» **WORK INSTRUCTIONS**: What is needed is an exact transcription of the line containing "Task: Click the magnifier icon on 技术中心" and every line after it through the end of the entries below, with no pictures.

(Collected data entries)
== == ==

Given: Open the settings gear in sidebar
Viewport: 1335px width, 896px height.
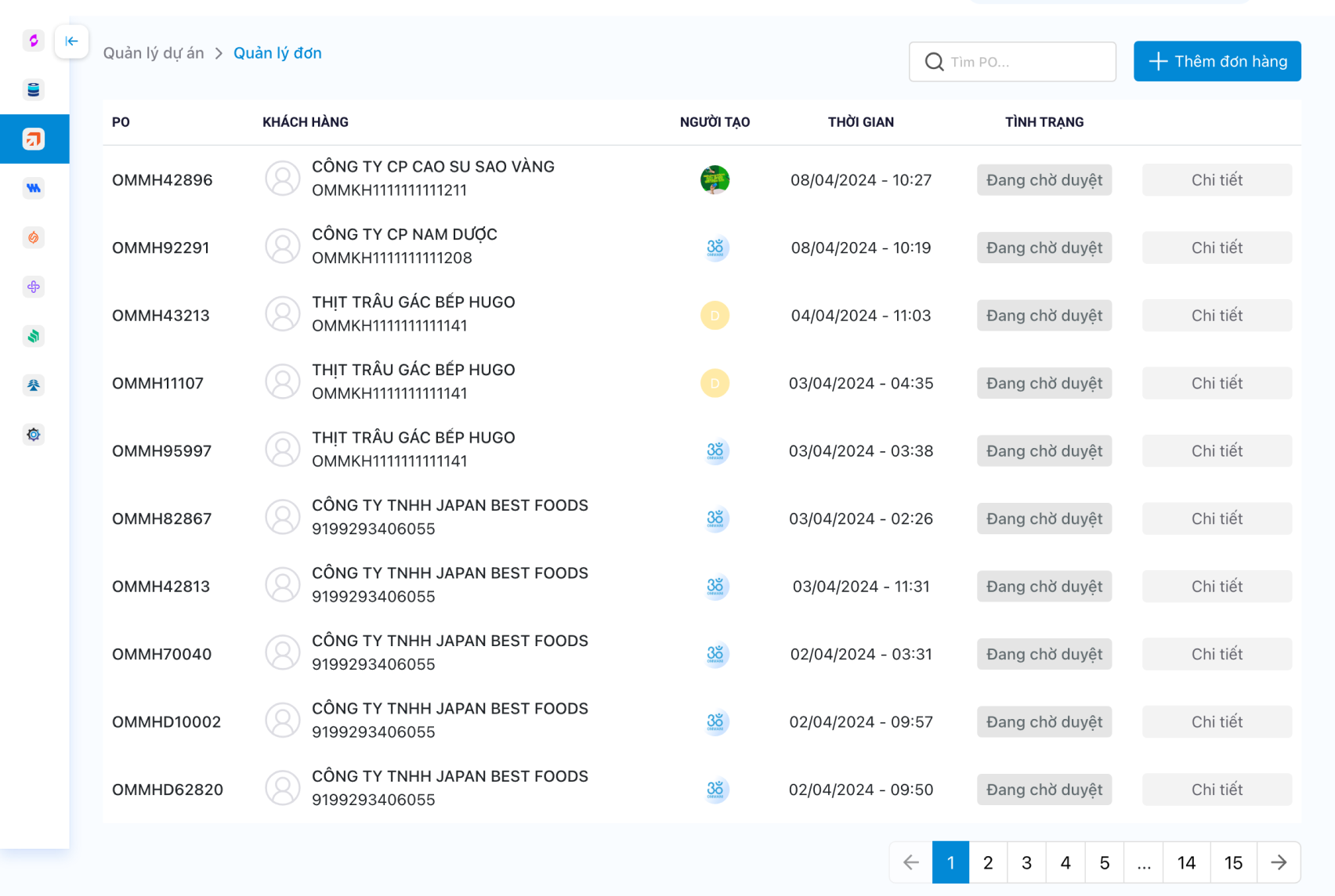Looking at the screenshot, I should click(x=34, y=435).
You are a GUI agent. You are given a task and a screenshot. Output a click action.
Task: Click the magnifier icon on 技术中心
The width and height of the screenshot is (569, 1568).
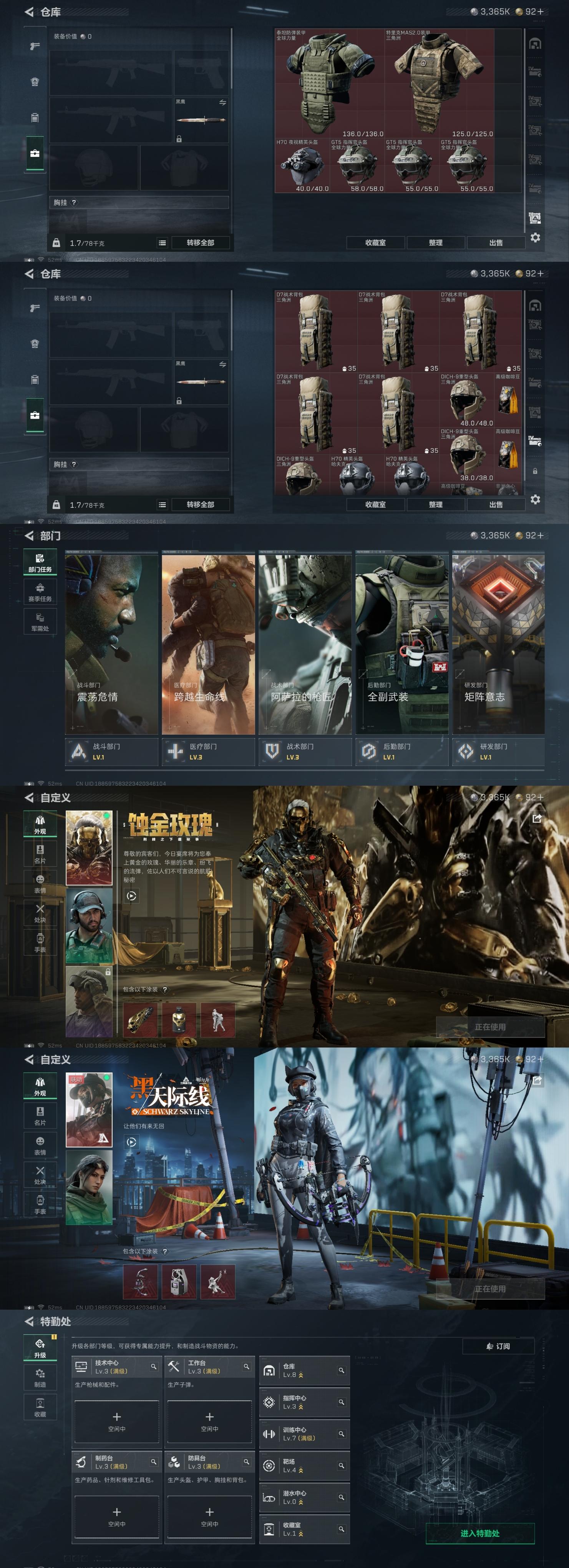(153, 1367)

== == ==

» **ANSWER**:
Task: Click the magnifier icon on 技术中心
The width and height of the screenshot is (569, 1568).
(153, 1367)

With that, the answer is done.